╭─ EXTRAIT FOURNI
Les deux tremblements de terre de magnitude 7,8 et 7,5 qui sont survenus en Turquie et en Syrie, le 6 février dernier, ont détruit des villes entières et causé la mort d’au moins 44 000 personnes, selon les plus récentes données. 

Ces séismes ont remis en lumière l’ampleur et la dévastation causée par ces catastrophes naturelles. Si bon nombre de Québécois se sentent peu menacés par ces cataclysmes, l’industrie de l’assurance locale s’en préoccupe beaucoup et les choses commencent à bouger sur le terrain. 

En 2025, il y aura 100 ans que le Québec a connu l’un des plus forts séismes à survenir au Canada. En 1925, la secousse est survenue dans le secteur du fleuve Saint-Laurent à la hauteur de Charlevoix-Kamouraska et avait été ressentie à plus de 1 000 km de son épicentre. Elle fut évaluée par la suite à 6,2 puisque l’échelle de Richter n’existait pas encore à cette époque. 

Ce tremblement de terre fut enregistré par 29 stations sismologiques dans le monde. Il causa des dommages à Québec et à Shawinigan. Dans les semaines qui avaient suivi, des dizaines de secousses avaient continué à secouer la région, ce qui avait causé beaucoup d’inquiétude auprès de la population. Des travaux scientifiques à propos de cet important séisme furent menés jusqu’en 1999.

« Bien que le Québec ne soit pas situé près de plaques tectoniques majeures, des centaines de séismes s’y produisent chaque année et menacent ainsi potentiellement plus de 3,36 millions d’habitants vivant dans l’une ou l’autre des trois zones plus à risques, soit Charlevoix-Kamouraska, le Bas-Saint-Laurent et l’ouest du Québec », rappelle Jean Melançon, de l’Association des gestionnaires en sécurité incendie et sécurité civile du Québec (AGISCQ). La ville de Montréal se trouve donc dans l’une de ces zones de turbulences.

L’est du Canada est situé dans une région continentale stable, note Ressources naturelles Canada (RNC). Le risque d’activité sismique devrait donc être relativement faible. « Néanmoins, dit-elle, des séismes dévastateurs de forte magnitude s’y sont produits dans le passé et se produiront inévitablement dans l’avenir ».
╰─
╭─ DONNÉES À TRAITER
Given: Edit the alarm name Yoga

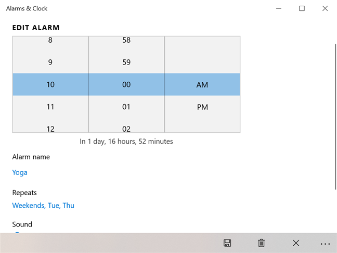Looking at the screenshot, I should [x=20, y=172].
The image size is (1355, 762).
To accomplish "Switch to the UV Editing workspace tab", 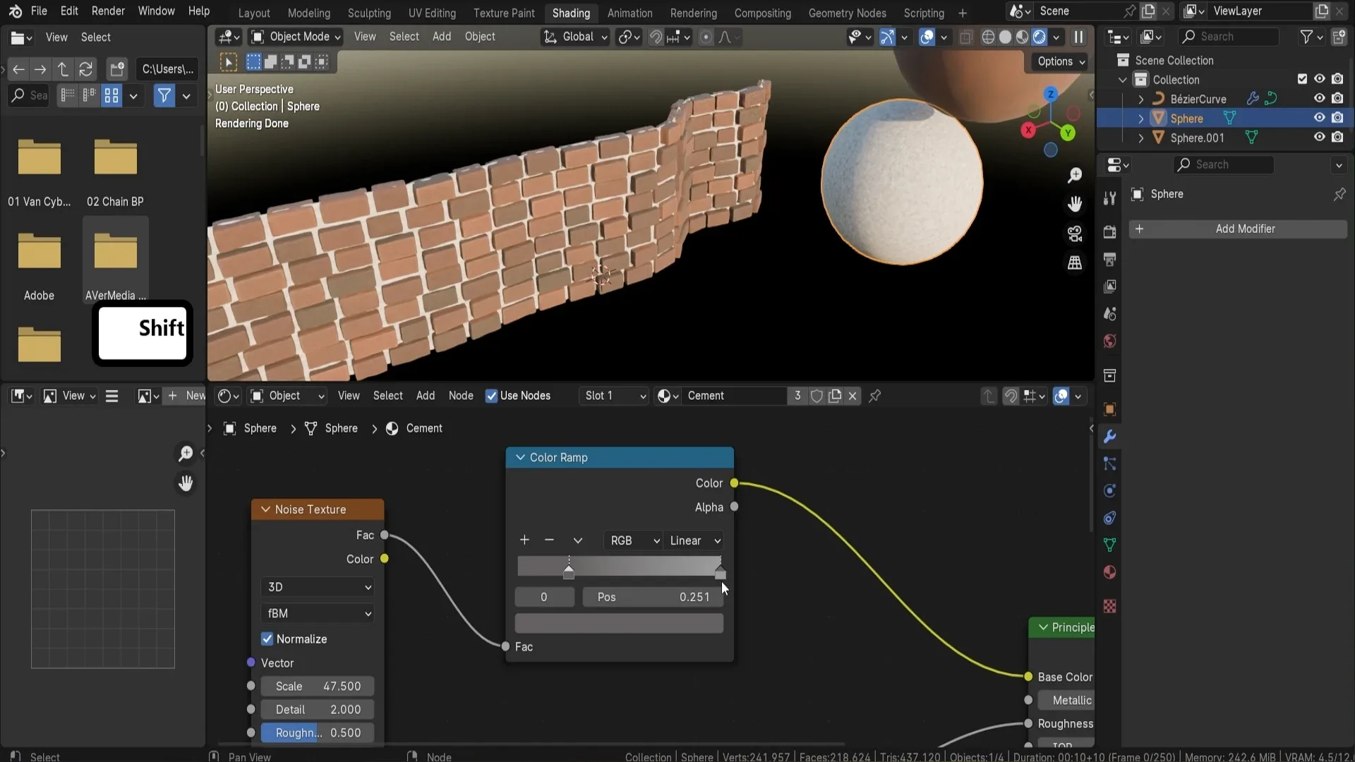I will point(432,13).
╰─
╭─ DONNÉES À TRAITER
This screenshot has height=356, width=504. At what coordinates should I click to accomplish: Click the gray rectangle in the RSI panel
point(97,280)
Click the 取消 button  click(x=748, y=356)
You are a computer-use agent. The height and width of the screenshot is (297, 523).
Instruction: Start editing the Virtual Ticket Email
╰─
CONSIGNES:
[1] D'après l'extrait sur les séismes, combien de stations sismologiques ont enregistré le tremblement de terre de 1925 ?
[2] Réécris les lignes des données en commençant par celle qui contient « Click the 取消 » et en allant jusqu'à celle qui contient « Instruction: Start editing », toutes deux comprises. Remplace « button » par « link » sans rien modifier d'autre.
Les données n'ont aucun lien avec l'extrait sur les séismes.

CORRIGÉ COMPLET:
[1] Il a été enregistré par 29 stations sismologiques dans le monde.

[2]
Click the 取消 link  click(x=748, y=356)
You are a computer-use agent. The height and width of the screenshot is (297, 523).
Instruction: Start editing the Virtual Ticket Email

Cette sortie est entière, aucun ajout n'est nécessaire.